- **ACTIVITY**
Repeat exactly the lines from the start of the records below through the line that contains "Task: Click inside the Name input field", including both.

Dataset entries

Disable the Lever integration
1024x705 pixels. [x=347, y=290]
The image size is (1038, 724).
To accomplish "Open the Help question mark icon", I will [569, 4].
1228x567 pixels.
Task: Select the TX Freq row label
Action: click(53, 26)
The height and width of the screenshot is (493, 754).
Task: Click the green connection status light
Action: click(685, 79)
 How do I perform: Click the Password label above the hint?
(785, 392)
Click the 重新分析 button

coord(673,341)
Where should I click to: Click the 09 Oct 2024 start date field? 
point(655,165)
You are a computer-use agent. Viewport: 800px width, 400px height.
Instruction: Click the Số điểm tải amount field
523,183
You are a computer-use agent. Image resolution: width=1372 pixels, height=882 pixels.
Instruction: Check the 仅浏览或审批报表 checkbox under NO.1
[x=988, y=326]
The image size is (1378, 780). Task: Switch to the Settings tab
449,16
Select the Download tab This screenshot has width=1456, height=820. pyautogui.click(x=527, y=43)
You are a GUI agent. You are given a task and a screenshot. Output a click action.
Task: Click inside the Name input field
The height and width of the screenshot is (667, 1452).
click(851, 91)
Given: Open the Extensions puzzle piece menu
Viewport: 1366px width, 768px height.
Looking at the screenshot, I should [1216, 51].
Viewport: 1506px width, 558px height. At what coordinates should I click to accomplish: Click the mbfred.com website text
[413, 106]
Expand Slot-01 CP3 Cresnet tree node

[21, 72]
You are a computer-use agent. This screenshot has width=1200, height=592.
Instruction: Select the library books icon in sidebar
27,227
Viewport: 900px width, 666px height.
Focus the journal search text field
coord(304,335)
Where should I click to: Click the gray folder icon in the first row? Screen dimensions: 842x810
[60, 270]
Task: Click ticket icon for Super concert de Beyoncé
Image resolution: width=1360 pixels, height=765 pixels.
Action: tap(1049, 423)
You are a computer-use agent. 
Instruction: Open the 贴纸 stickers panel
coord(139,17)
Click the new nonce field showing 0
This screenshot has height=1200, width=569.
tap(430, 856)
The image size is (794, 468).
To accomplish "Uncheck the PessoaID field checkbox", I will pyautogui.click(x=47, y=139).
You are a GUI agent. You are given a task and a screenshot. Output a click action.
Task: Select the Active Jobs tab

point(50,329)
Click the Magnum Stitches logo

- **RESPONSE**
Disable the Lever integration
1024x705 pixels. [x=347, y=290]
The image size is (1038, 724).
To accomplish "Open the Help question mark icon", I will [569, 4].
1228x567 pixels.
Task: Select the TX Freq row label
Action: click(53, 26)
The height and width of the screenshot is (493, 754).
Task: Click the green connection status light
Action: click(685, 79)
 How do I perform: Click the Password label above the hint?
(785, 392)
Click the 重新分析 button

coord(673,341)
Where should I click to: Click the 09 Oct 2024 start date field? 
point(655,165)
You are a computer-use agent. Viewport: 800px width, 400px height.
Instruction: Click the Số điểm tải amount field
523,183
You are a computer-use agent. Image resolution: width=1372 pixels, height=882 pixels.
Instruction: Check the 仅浏览或审批报表 checkbox under NO.1
[x=988, y=326]
The image size is (1378, 780). Task: Switch to the Settings tab
449,16
Select the Download tab This screenshot has width=1456, height=820. pyautogui.click(x=527, y=43)
You are a GUI agent. You are given a task and a screenshot. Output a click action.
Task: Click inside the Name input field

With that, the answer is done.